Pakistan's parliament has approved a constitutional amendment to officially merge its restive tribal areas into the mainstream political system, ending colonial-era laws and giving equal rights to its 5 million inhabitants.
The legislation passed on May 24 will attach Pakistan's Federally Administered Tribal Areas (FATA) to the northwestern Khyber Pakhtunkhwa Province, extend the jurisdiction of Pakistani courts to the region, and increase assistance to residents.
The legislation needs final approval from the Senate and the president’s signature -- seen as formalities after it received overwhelming support in the National Assembly.
Among the colonial-era laws that will be abolished are ones that called for the punishment of an entire tribe if one of its members were found guilty of a crime.
In the 19th century, British colonial rulers sliced out a mountainous region from Afghanistan to be run under a combination of civil laws and local traditions.
The special status continued after Pakistan gained its independence in 1947 to accommodate the wishes of tribesmen divided on either side of the border.

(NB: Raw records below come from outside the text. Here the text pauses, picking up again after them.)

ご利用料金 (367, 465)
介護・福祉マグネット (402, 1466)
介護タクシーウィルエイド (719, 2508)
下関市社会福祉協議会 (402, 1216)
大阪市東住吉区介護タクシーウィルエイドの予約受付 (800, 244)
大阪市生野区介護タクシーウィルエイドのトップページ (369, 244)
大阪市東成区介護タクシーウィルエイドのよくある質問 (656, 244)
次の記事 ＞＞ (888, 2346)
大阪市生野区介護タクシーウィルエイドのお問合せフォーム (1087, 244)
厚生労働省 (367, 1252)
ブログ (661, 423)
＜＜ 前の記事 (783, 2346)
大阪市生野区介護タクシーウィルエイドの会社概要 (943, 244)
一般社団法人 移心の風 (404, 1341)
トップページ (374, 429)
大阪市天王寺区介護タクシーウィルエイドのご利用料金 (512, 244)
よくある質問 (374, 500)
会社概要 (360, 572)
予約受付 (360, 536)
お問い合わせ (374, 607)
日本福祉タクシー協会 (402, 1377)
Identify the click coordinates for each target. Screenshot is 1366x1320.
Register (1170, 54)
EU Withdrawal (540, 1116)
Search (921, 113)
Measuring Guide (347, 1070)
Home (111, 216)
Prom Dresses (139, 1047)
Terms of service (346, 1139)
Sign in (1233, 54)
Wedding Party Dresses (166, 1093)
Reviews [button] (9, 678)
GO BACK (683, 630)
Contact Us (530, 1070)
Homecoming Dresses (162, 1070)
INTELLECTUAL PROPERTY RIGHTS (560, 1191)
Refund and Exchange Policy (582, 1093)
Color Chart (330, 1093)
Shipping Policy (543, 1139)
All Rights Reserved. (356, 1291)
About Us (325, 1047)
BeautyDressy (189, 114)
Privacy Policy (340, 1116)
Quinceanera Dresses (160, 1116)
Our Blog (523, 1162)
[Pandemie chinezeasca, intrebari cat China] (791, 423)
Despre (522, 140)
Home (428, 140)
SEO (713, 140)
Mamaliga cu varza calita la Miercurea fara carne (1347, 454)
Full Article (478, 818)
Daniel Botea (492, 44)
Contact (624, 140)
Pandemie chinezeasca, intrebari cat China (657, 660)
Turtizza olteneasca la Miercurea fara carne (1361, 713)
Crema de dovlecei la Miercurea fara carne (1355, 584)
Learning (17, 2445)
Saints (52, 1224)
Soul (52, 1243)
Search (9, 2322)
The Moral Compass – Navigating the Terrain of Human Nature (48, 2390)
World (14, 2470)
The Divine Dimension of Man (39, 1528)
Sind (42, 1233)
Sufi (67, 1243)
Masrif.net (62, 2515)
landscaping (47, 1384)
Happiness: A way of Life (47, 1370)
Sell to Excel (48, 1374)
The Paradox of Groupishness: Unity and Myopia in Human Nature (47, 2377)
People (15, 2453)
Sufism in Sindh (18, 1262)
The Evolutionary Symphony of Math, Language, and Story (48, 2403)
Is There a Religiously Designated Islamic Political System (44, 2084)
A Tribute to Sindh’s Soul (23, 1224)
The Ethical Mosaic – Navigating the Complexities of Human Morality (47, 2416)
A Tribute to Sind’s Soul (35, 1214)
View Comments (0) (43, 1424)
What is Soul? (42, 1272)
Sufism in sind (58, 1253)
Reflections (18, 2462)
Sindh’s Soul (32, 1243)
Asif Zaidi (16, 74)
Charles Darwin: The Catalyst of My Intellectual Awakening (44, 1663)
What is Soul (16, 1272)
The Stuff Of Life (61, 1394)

The territory has long been seen as a lawless backwater ruled by hostile tribesmen, left to serve as a buffer zone between Afghanistan and Pakistan.
The Pakistani army largely regained control of the region in 2014-15, ending much, but not all, of the violence.
The United States has accused Pakistan of allowing the areas to serve as safe havens for militants fighting across the border in Afghanistan, allegations Islamabad has consistently denied.